* **ASSIGNMENT**: The reply should return the data in full, exactly as written.

Segment Open

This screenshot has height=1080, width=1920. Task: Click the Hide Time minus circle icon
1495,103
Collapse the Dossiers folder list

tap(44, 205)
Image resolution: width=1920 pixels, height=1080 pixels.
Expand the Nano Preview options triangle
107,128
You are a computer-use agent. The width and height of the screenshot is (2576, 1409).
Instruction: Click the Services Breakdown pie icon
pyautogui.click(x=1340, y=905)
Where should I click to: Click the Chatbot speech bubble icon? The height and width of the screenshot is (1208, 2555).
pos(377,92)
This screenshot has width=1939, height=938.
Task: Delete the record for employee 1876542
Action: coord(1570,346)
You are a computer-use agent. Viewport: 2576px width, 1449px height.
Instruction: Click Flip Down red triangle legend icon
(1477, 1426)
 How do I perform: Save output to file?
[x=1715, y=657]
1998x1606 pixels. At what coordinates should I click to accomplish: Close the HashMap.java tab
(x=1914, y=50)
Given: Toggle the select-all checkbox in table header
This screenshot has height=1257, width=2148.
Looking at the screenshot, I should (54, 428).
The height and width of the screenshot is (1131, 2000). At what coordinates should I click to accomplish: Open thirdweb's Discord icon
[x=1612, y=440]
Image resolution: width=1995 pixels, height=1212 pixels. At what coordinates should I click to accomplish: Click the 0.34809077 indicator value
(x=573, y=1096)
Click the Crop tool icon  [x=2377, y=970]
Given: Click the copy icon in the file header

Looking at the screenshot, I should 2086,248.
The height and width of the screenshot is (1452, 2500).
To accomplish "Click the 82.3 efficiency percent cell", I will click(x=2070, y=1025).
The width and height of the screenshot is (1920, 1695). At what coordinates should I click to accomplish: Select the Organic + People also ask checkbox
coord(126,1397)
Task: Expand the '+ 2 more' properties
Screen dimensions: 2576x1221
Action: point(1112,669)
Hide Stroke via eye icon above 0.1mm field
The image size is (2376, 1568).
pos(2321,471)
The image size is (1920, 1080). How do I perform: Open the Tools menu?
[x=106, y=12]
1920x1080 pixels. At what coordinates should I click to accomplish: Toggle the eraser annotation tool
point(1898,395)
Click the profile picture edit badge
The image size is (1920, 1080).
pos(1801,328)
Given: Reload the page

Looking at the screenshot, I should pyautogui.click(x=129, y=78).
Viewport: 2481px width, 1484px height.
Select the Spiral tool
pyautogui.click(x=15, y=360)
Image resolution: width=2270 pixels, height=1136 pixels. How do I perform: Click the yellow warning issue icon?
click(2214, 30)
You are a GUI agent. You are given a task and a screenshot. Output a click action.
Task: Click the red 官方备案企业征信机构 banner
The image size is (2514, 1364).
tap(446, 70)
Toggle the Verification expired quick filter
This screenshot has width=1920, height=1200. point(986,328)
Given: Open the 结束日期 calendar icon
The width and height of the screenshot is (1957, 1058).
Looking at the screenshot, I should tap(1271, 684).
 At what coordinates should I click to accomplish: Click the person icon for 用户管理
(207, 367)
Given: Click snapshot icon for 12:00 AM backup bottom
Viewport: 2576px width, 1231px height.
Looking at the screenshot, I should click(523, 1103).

Segment Closed

* **SOLUTION**:
This screenshot has height=1080, width=1920. Task: Click the Hide Time minus circle icon
1495,103
Collapse the Dossiers folder list

tap(44, 205)
Image resolution: width=1920 pixels, height=1080 pixels.
Expand the Nano Preview options triangle
107,128
You are a computer-use agent. The width and height of the screenshot is (2576, 1409).
Instruction: Click the Services Breakdown pie icon
pyautogui.click(x=1340, y=905)
Where should I click to: Click the Chatbot speech bubble icon? The height and width of the screenshot is (1208, 2555).
pos(377,92)
This screenshot has width=1939, height=938.
Task: Delete the record for employee 1876542
Action: coord(1570,346)
You are a computer-use agent. Viewport: 2576px width, 1449px height.
Instruction: Click Flip Down red triangle legend icon
(1477, 1426)
 How do I perform: Save output to file?
[x=1715, y=657]
1998x1606 pixels. At what coordinates should I click to accomplish: Close the HashMap.java tab
(x=1914, y=50)
Given: Toggle the select-all checkbox in table header
This screenshot has height=1257, width=2148.
Looking at the screenshot, I should (54, 428).
The height and width of the screenshot is (1131, 2000). At what coordinates should I click to accomplish: Open thirdweb's Discord icon
[x=1612, y=440]
Image resolution: width=1995 pixels, height=1212 pixels. At what coordinates should I click to accomplish: Click the 0.34809077 indicator value
(x=573, y=1096)
Click the Crop tool icon  [x=2377, y=970]
Given: Click the copy icon in the file header

Looking at the screenshot, I should 2086,248.
The height and width of the screenshot is (1452, 2500).
To accomplish "Click the 82.3 efficiency percent cell", I will click(x=2070, y=1025).
The width and height of the screenshot is (1920, 1695). At what coordinates should I click to accomplish: Select the Organic + People also ask checkbox
coord(126,1397)
Task: Expand the '+ 2 more' properties
Screen dimensions: 2576x1221
Action: point(1112,669)
Hide Stroke via eye icon above 0.1mm field
The image size is (2376, 1568).
pos(2321,471)
The image size is (1920, 1080). How do I perform: Open the Tools menu?
[x=106, y=12]
1920x1080 pixels. At what coordinates should I click to accomplish: Toggle the eraser annotation tool
point(1898,395)
Click the profile picture edit badge
The image size is (1920, 1080).
pos(1801,328)
Given: Reload the page

Looking at the screenshot, I should pyautogui.click(x=129, y=78).
Viewport: 2481px width, 1484px height.
Select the Spiral tool
pyautogui.click(x=15, y=360)
Image resolution: width=2270 pixels, height=1136 pixels. How do I perform: Click the yellow warning issue icon?
click(2214, 30)
You are a GUI agent. You are given a task and a screenshot. Output a click action.
Task: Click the red 官方备案企业征信机构 banner
The image size is (2514, 1364).
tap(446, 70)
Toggle the Verification expired quick filter
This screenshot has width=1920, height=1200. point(986,328)
Given: Open the 结束日期 calendar icon
The width and height of the screenshot is (1957, 1058).
Looking at the screenshot, I should tap(1271, 684).
 At what coordinates should I click to accomplish: Click the person icon for 用户管理
(207, 367)
Given: Click snapshot icon for 12:00 AM backup bottom
Viewport: 2576px width, 1231px height.
Looking at the screenshot, I should click(523, 1103).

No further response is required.